Now that’s the sort of thing that will encourage me to visit again. I would like a true experience. Especially in a nice Italian restaurant where I can enjoy a soft glass of Chardonnay at the same time. Well, Chardonnay isn’t the most Italian choice, but you know what I mean.
What’s on a carbonara pizza?
So I returned and ordered it. We’ve got a mozzarella base – so a white pizza. It is topped with crisp guanciale. Which is basically bacon, but made from pork cheek. Which we all know is one of the most flavourful parts of any animal. They specify crisp on the menu and they do not lie.
Furthermore, you’ve got egg yolk, you’ve got pecorino and you’ve got a twist of black pepper. I put more on, but that’s how I roll. All the ingredients of a classic carbonara, nay, a proper carbonara. And mozzarella. But on a pizza. It sounded phenomenal.
Things started to hot up after I placed my order and the waitress came over to give me an official disclaimer. In hushed tones, she discretely informed me that this was a very rich, fatty and salty pizza. OK, I’m listening.
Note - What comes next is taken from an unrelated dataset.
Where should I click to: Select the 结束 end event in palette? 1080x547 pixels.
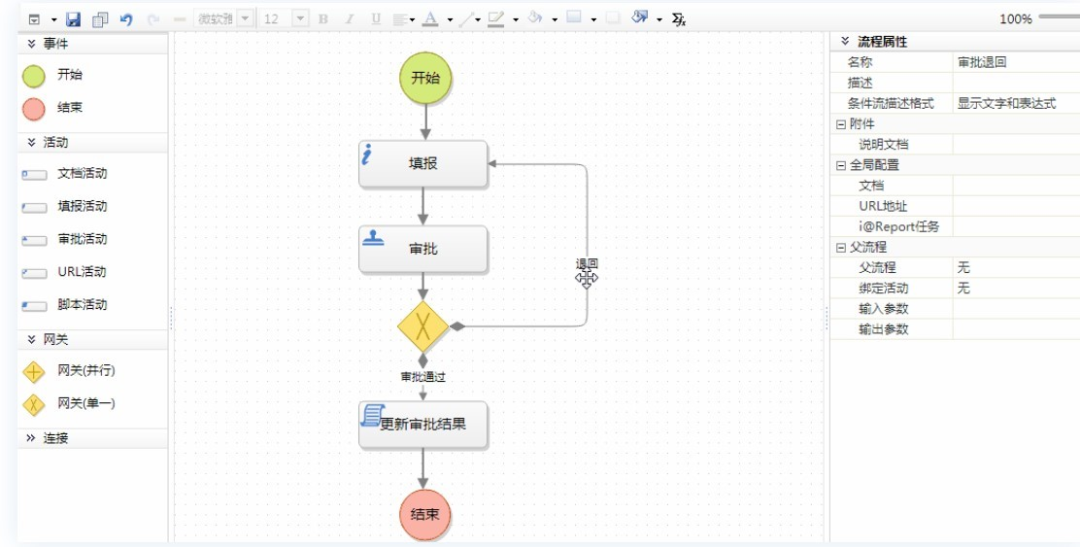(34, 108)
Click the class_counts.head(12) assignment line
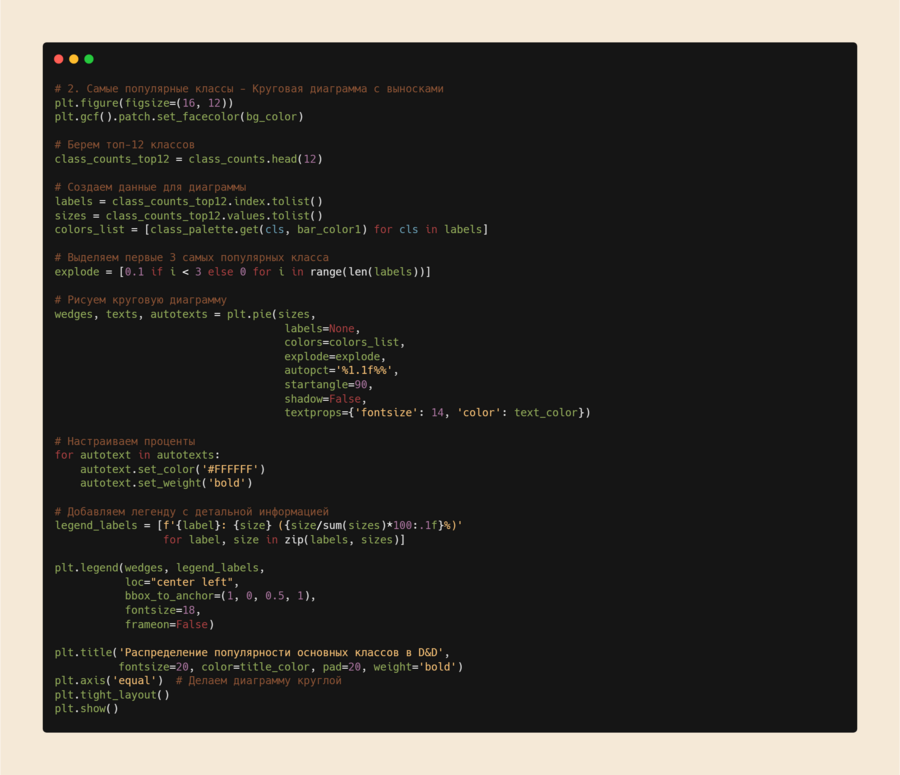 click(188, 159)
And because of the nature of the cooking process, the egg will be cooked, but there may be softer areas. Take my money. I am sold.
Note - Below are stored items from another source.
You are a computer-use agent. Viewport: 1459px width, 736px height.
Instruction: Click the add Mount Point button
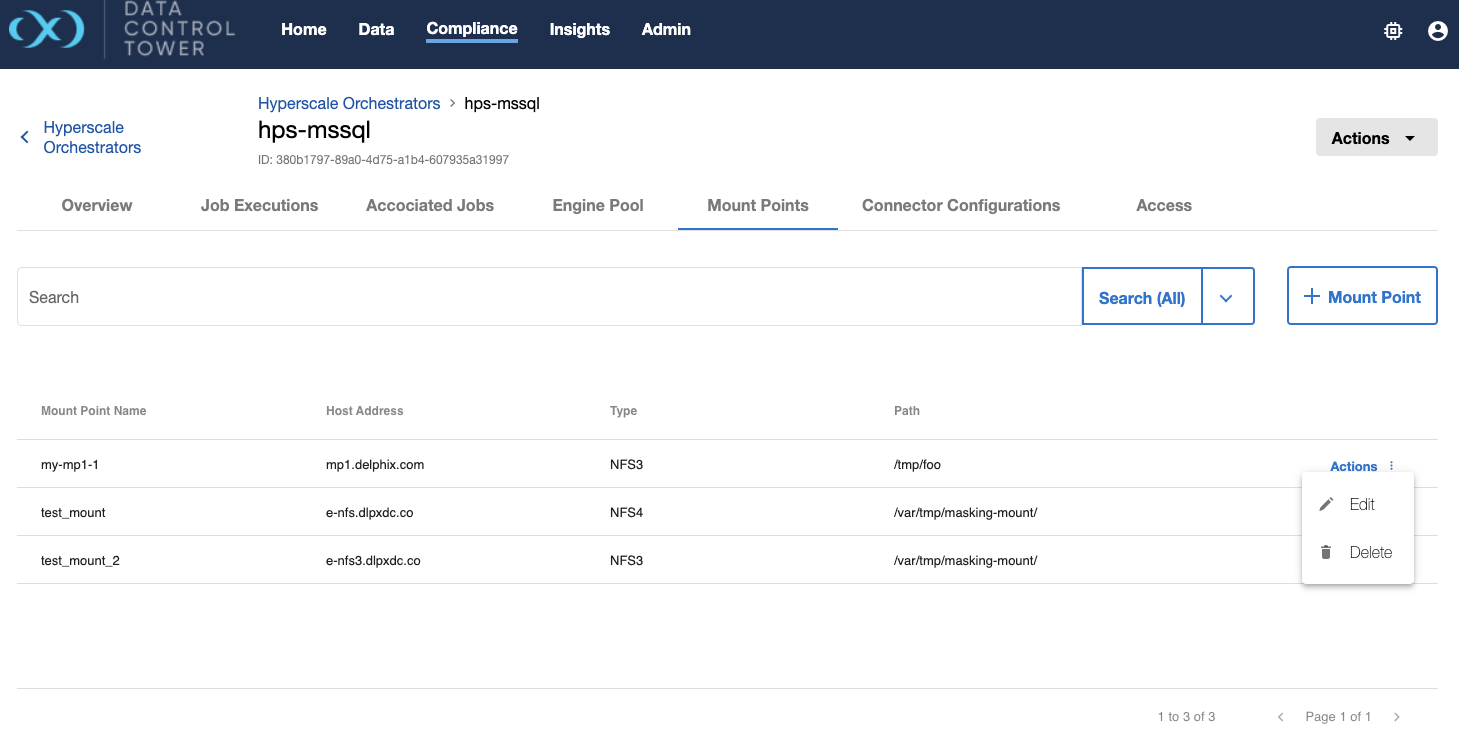1361,297
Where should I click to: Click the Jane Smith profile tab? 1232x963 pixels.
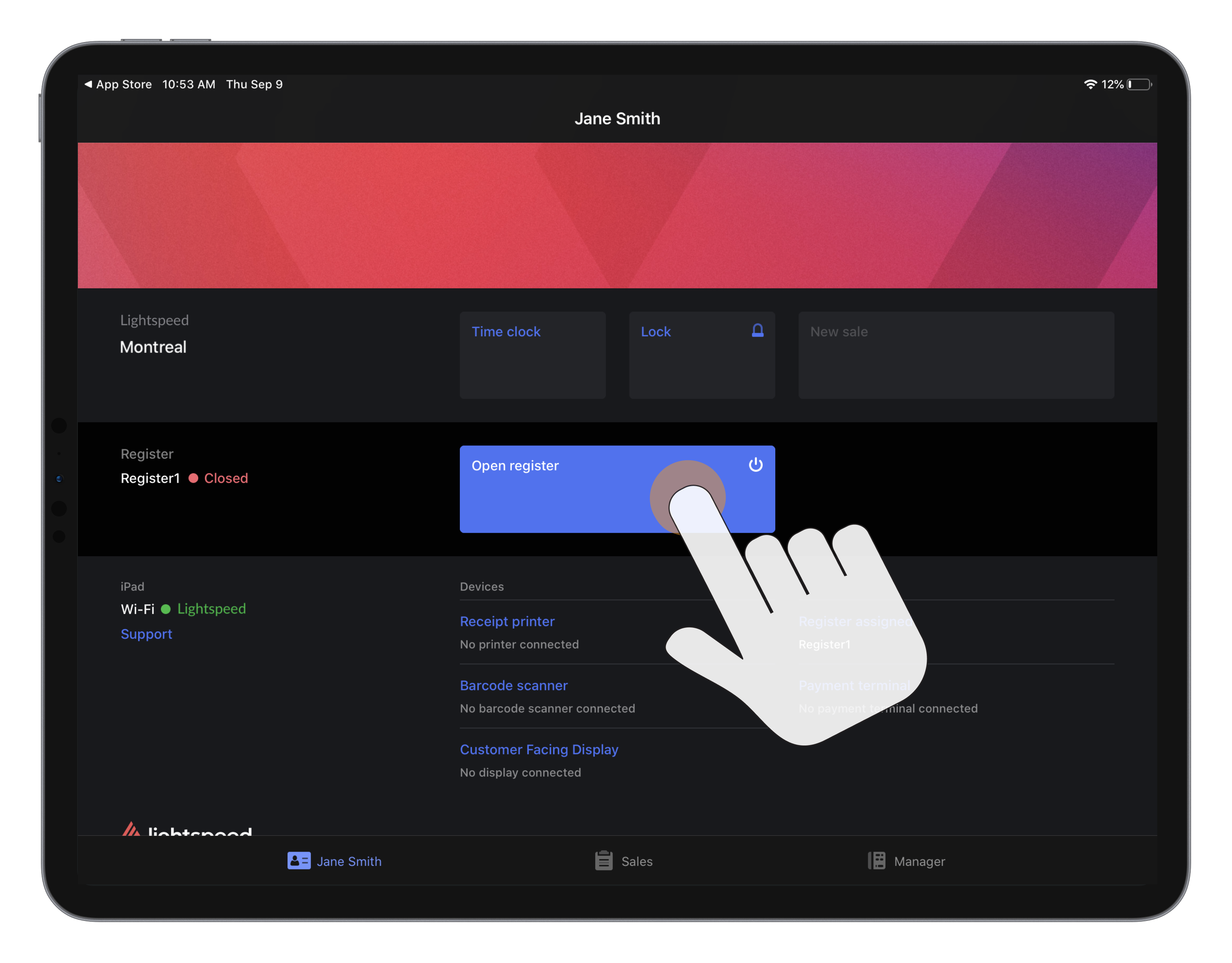335,861
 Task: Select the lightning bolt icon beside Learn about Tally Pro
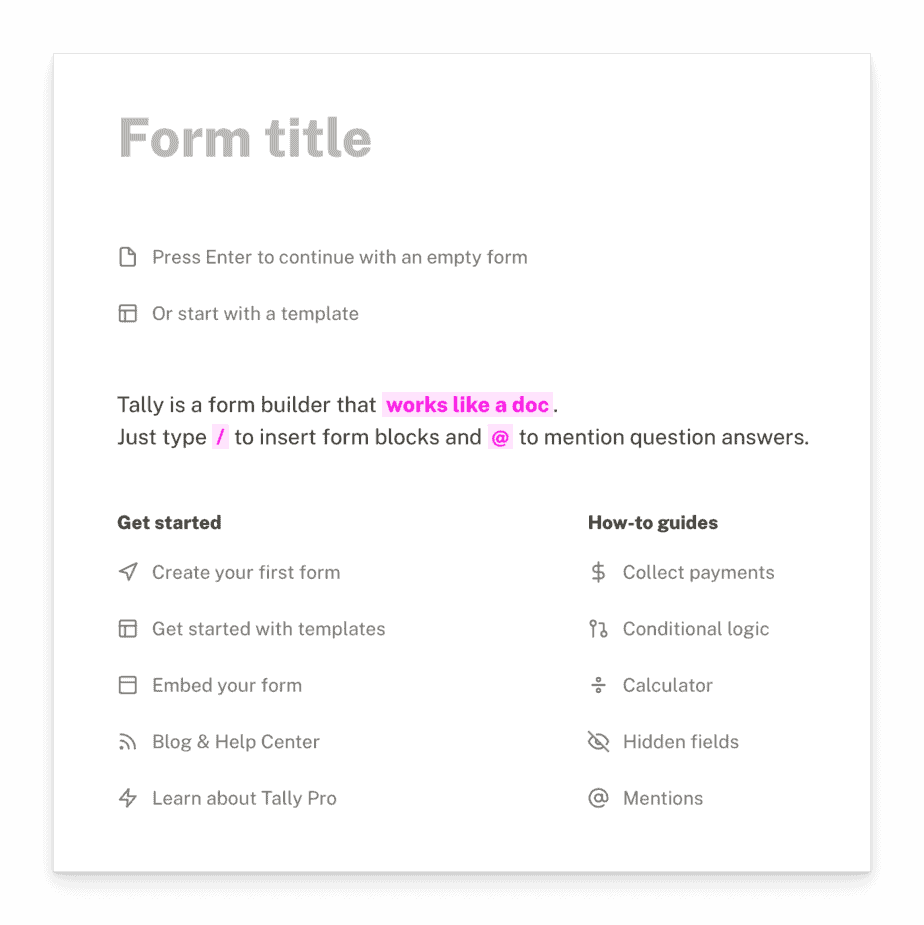[x=127, y=798]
I get where the warning is coming from. Some people can’t take soft eggs (weird.) Others find rich food to be simply overbearing after just a few bites. Those of a nervous disposition simply can’t take this kind of flavour intensity.
How was it?
To me it sounded like heaven. It tasted like it too. It was very rich, intensely flavoured and the guanciale and pecorino added a huge bite of salinity, which actually helped to cut through all that fat. As ever, with an Osteria pizza, the crust was perfection. Just how you will get it in Italy, with a lovely crust, homemade, handstretched shape and soft chewy border. In the middle it is thin, paper thin. As you would want.
I ate the whole thing in surprisingly short order. It was a glutton’s delight. A great celebration of appetite and excess. A powerful explosion of signals to the brain telling you that you are having A Good Time. Plus, if you have it at lunch, you can enjoy the Carbonara Pizza for £10 with that glass of Chardonnay I mentioned. Don’t order the red to go with this one, that way madness lies.
Ladies and gentlemen, I think we have ourselves a GOAT.
🐐 58-59 Mardol, Shrewsbury, SY1 1PP
This write up is purely my opinion of my experience and I paid for my pizza with my own pennies. I don’t know why I have to write this rubbish or who cares, but there you go.